[Directions]:
The required output is the exact run of lines from the one that contains "Image resolution: width=567" to the end of the data, with every picture left out.

(Data records)
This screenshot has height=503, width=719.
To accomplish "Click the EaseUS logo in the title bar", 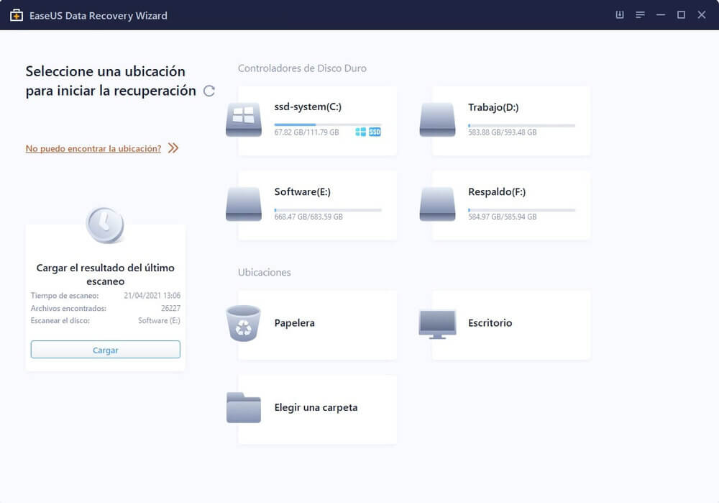I will 16,15.
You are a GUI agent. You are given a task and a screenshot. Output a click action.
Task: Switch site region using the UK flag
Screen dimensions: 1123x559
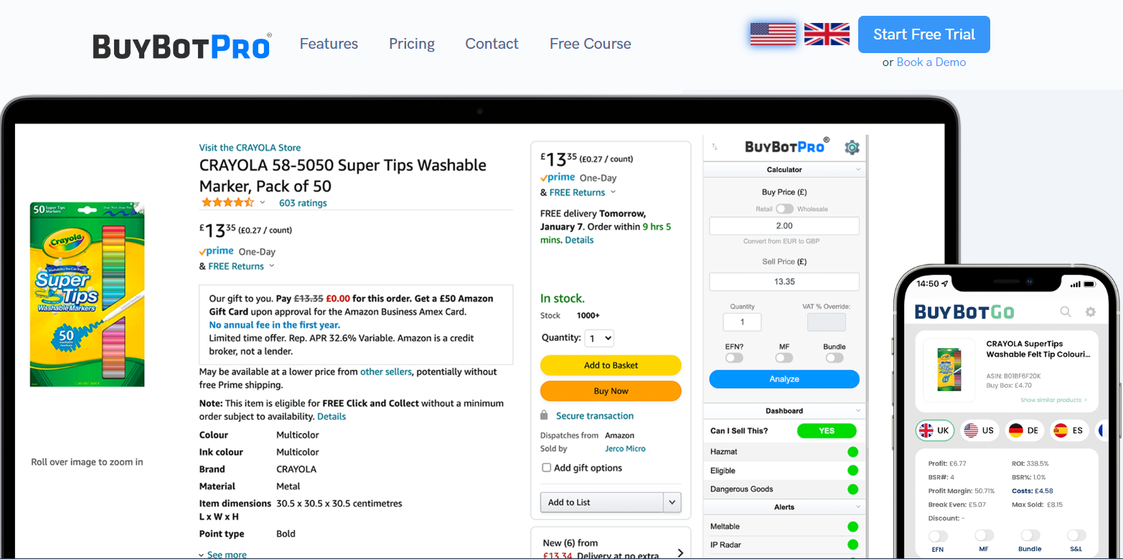pos(826,34)
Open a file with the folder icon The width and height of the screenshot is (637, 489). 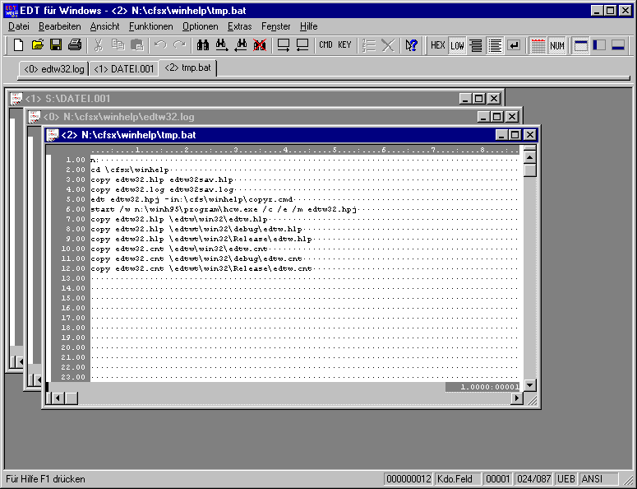click(38, 45)
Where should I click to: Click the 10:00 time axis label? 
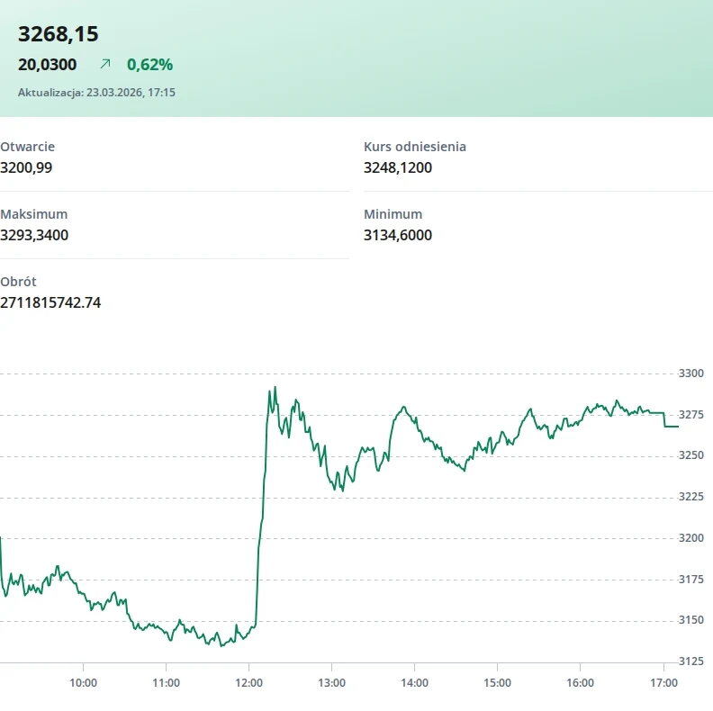coord(83,682)
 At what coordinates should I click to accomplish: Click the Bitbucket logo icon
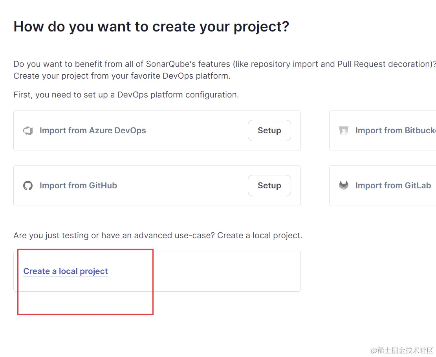344,131
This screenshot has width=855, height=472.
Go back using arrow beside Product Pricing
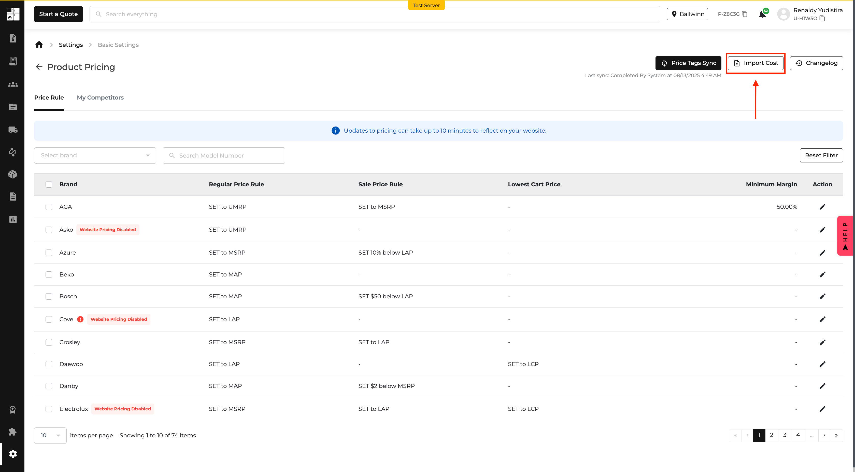coord(39,67)
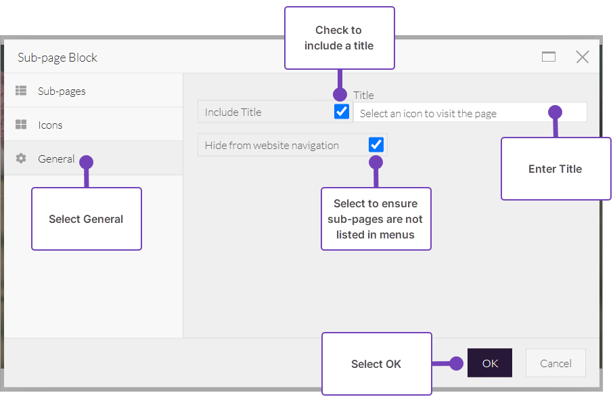Click the General gear icon
Screen dimensions: 613x397
[x=21, y=159]
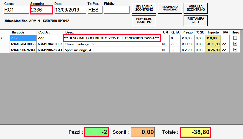Click the green Pezzi value box

(x=96, y=132)
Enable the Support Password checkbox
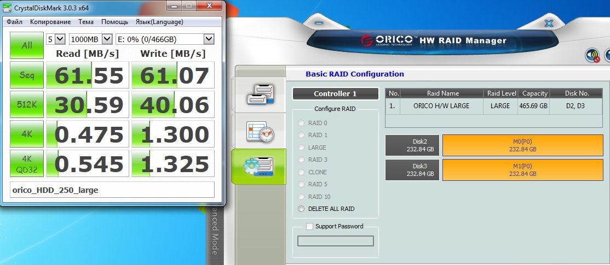The width and height of the screenshot is (610, 265). pos(310,226)
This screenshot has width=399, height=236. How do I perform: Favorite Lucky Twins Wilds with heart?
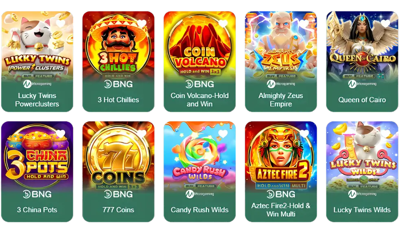pyautogui.click(x=386, y=133)
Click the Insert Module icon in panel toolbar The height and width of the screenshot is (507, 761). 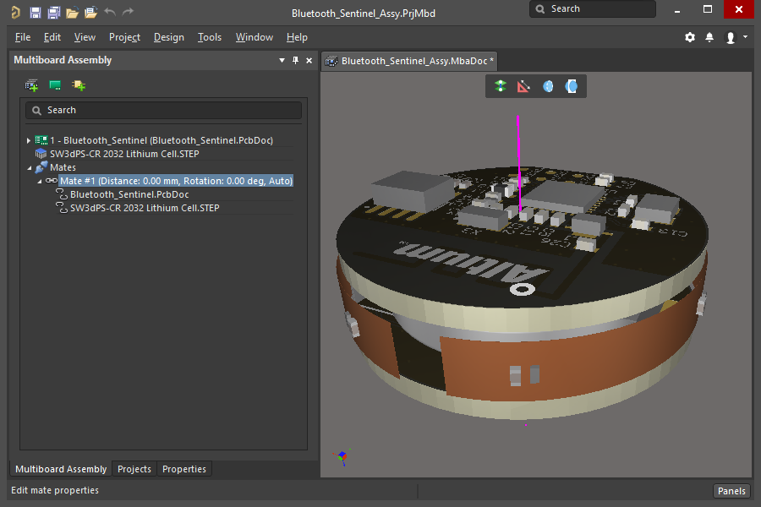click(32, 85)
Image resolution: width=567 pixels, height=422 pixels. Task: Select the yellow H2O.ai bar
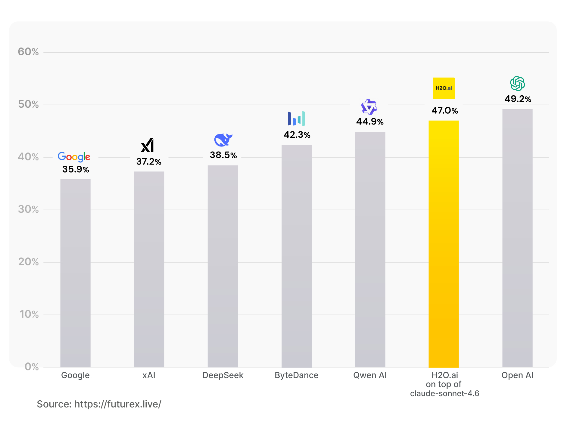(444, 244)
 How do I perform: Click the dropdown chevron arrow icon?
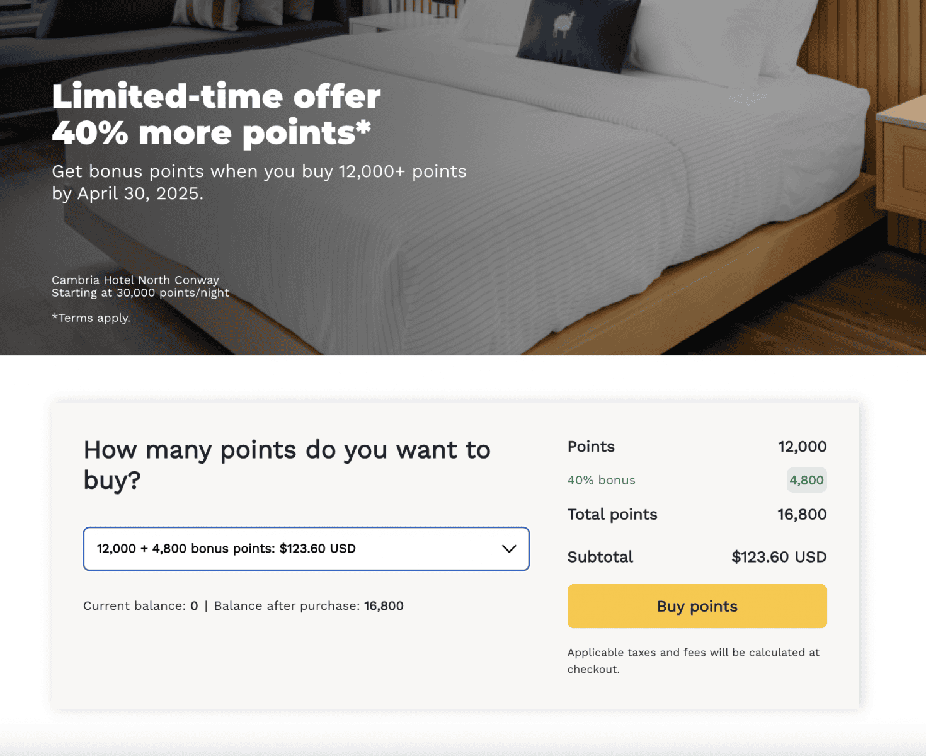(x=509, y=549)
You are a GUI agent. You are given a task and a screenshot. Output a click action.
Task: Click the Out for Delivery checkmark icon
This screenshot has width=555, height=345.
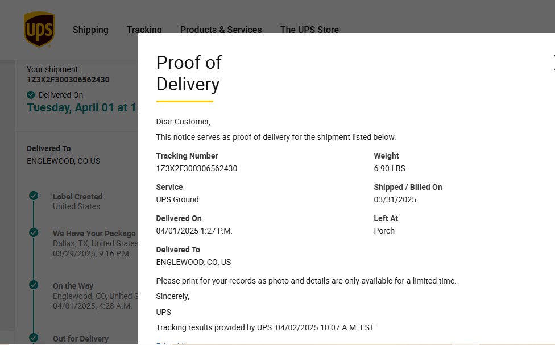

[Expected output]:
Image resolution: width=567 pixels, height=422 pixels. Task: Select the yellow H2O.ai bar
(444, 244)
 How do I perform: Click the dropdown chevron arrow icon?
(x=509, y=549)
You are a GUI agent. You are given a task and a screenshot. Output a click action.
Task: Click the Out for Delivery checkmark icon
This screenshot has width=555, height=345.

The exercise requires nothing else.